И в таком состоянии она прожила четыре года. Стражи давно привыкли к тихой узнице, никому и никогда не доставлявшей неприятностей. Другие заключенные поглядывали на женщину без особого интереса. Если кто-то кричал ей вслед, пытаясь обменяться хотя бы парой слов, Ирэйн не отвечала, сама никого и ни о чем спрашивать не хотела. Ей даже полюбилось это молчаливое размеренное существование, и сладости, которые узнице иногда подсовывали стражи, пока никто не видит, принимала с полуулыбкой и вялой благодарности. И в этом она тоже больше не видела радости. Просто ждала, когда придет ее час, и чета Дорин воссоединится.
А больше стремиться ей было не к чему.
А потом прежний смотритель ушел в отставку, и на его место назначили риор Дин-Шамис, и положение узницы стало меняться без всякого старания с ее стороны. Не сразу, но спустя несколько месяцев новый смотритель начал подходить к лейре, чтобы узнать о ее самочувствие и нуждах. И хоть узница отвечала, что нужд не имеет и на здоровье не жалуется, но в темнице появилась жаровня и колотые поленья, затем на небольшом кособоком столе укоренился подсвечник и запас свечей. Вместо грубого колючего покрывала на лежанке поселились теплое одеяло и мягкая подушка. Вскоре сменились и стол с лежанкой. А затем смотритель начал приносить лейре книги. И кормить ее начали лучше. Ну а уже затем сопровождать на прогулку ее начал сам риор смотритель.
Все это, не смотря на удобство и приятные перемены, было не нужно узнице. Ирэйн давно лишилась наивности, потому понимала, что однажды последует за этими услугами. Шамис был еще молод, и пусть не красив, но и неприятной его внешность нельзя было назвать. Но лейра уже когда жила под постоянным давление, уже выбирала путь, который казался проще и безопасней. В ее жизнь был непрекращающийся страх перед более сильным и опытным противником, от которого невозможно было ни избавиться, ни убежать. Ею уже играли, словно она была не человеком, а бездушной куклой. И теперь все повторялось, пусть дело и касалось лишь ее тела и покорности.
Она не хотела быть безмолвной игрушкой. И не хотела вновь бояться. С тех пор, как шоры и морок слов шпиона Эли-Харта оставили Ирэйн, она возненавидела и чужую власть над своей жизнью, и тот страх, в котором ее держали угрозы Дин-Лирна и Тайрада. Лейра Дорин, урожденная Бopг, больше не желала бояться. Потому менее всего желала быть интересной смотрителю Тангорской крепости, который отныне был господином над ней ее судьбой.

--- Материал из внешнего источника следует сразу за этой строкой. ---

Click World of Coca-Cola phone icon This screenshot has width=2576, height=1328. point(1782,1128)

Сколько удастся удерживать его на расстоянии? Сколько он продержится прежде, чем перейдет к действию, уже мало заботясь, чего хочет его жертва? До чего он готов дойти, встретив сопротивление?
— Боги, — прерывисто вздохнула Ирэйн.
Она облизала вдруг пересохшие губы и зажмурилась до ряби перед глазами, изгоняя хорошо знакомое чувство страха. Узница ожесточенно мотнула головой и села. Она сжала ладонями голову и углубилась в размышления, отыскивая выход из безвыходного положения. У нее не было защиты, надеяться на помощь стражи не стоило — они не пойдут против высокородного риора. До лиори не дотянешься, да и захочет ли она услышать жалобы вероломной родственницы. Горько усмехнувшись, Ирэйн прошептала:
— Одна… Всегда одна. Ох, Лотт, только ты был у меня, только ты…

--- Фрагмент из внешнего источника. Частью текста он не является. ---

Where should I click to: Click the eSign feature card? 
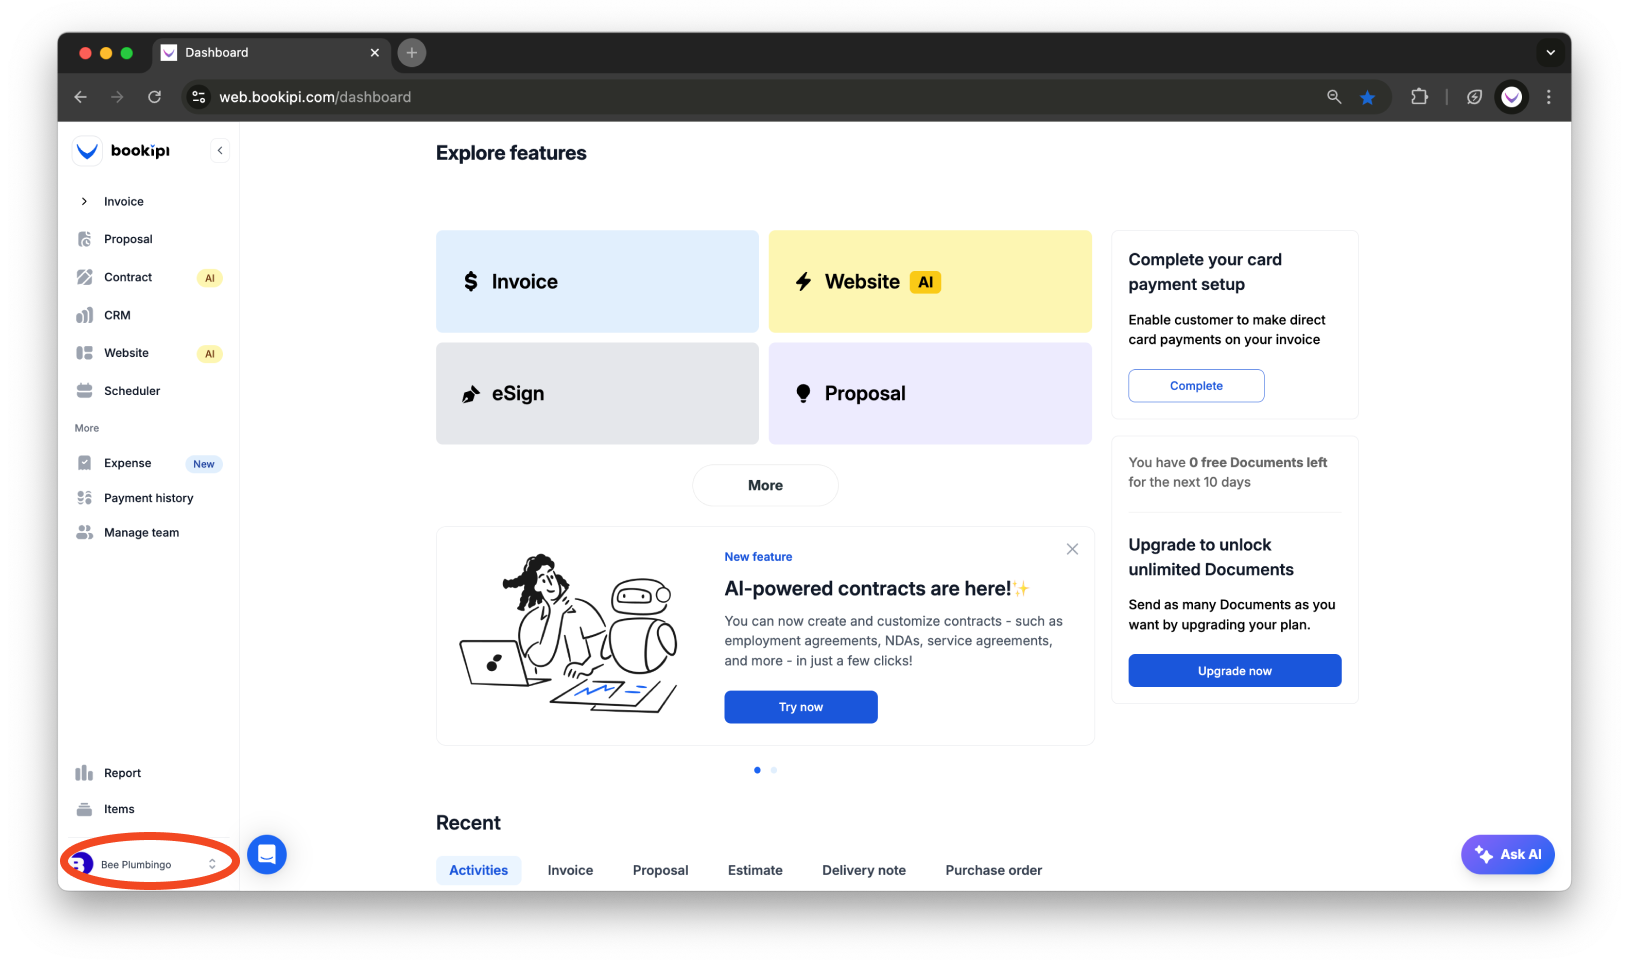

А затем пришла новая мысль, поселившая извращенную надежду в измученной душе. Она так долго молила смерть прийти к ней, но не находила силы самой расстаться с жизнью, так может… Может, теперь, когда жизнь станет невыносимой, она осмелится, и тогда наконец больше не будет одинока! Закончится эта пытка ожиданием, закончится вялое существование, и долгожданная встреча состоится! Странное мрачное удовлетворение охватило женщину. Она обняла себя за плечи и улыбнулась:
— Верь в меня, Лотт, — тихо произнесла Ирэйн. — Я пройду этот путь до конца, верь мне. Я больше не буду слабой, обещаю тебе. Обещаю…

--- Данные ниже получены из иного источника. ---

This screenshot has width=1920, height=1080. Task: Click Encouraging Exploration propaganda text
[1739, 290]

В своем неестественном умиротворении, она вытянулась на лежанке и закрыла глаза. Неожиданная встреча с наваждением юных дней и домогательства смотрителя вырвали Ирэйн из ее панциря. Затишье, длившееся больше пяти лет, разлетелось ворохом пожухлых листьев, вернув живые чувства угасшей душе. Теперь узница готова была бороться, впрочем, не ожидая победы. Она понимала, что не сможет противостоять мужчине, имевшему власть над ней, но и сдаваться на его милость не собиралась.